Ich habe keine warmen, wasserdichten Schuhe, in denen ich gut laufen kann. Ich habe nur warme und wasserdichte oder welche, in denen ich gut laufen kann. Ich hatte die Stulpen unter der Hose an, die mir die Frau gestrickt hat. Wäre ich eine Frau, trüge ich Thermoleggings und Ugg-Boots mit dicken Socken drin, darüber einen dicken Pulli bis über den Hintern, die Ärmel länger als die Arme und vorne drauf einen Acid-Smiley. Aber so trug ich altersgemäße Herrenkleidung, die warm genug war.
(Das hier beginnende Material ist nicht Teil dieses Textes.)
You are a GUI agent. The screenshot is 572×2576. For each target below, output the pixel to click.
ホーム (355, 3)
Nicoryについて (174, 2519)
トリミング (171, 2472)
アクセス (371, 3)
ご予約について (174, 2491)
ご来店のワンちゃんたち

Während des Spaziergangs hörte ich mir die beiden Vorträge von Thomas Metzinger an: Die elementaren Bausteine des menschlichen Bewusstseins und Die höheren Ebenen des Bewusstseins. Ich werde mir die bei Gelegenheit noch einmal anhören. Er entwickelt den Bewusstseinsbegriff sehr genau mittels philosophischer Fachbegriffe, was für mich als Laien zwar verständlich ist, aber wenn man mich mündlich prüfen würde, müsste ich erst nochmal alles genau lernen. Er erklärt die wichtigen Sätze noch einmal mit eigenen Worten und gibt sehr gute Beispiele. Ich fand beide Vorträge sehr interessant, erhellend und inspirierend.
Sein erster Vortrag erklärt den Begriff des Bewusstseins, und am Ende hat man wirklich eine brauchbare, konkrete Vorstellung. Im zweiten Vortrag setzt er sich mit der Frage auseinander, ob Maschinen Bewusstsein entwickeln können und appelliert, dass man es aus ethischen Gründen unterlassen sollte, dahingehend zu forschen, denn was würde passieren, wenn solch ein System tatsächlich ein Bewusstsein entwickeln würde?!
Ich werde noch mehr von ihm lesen und anhören.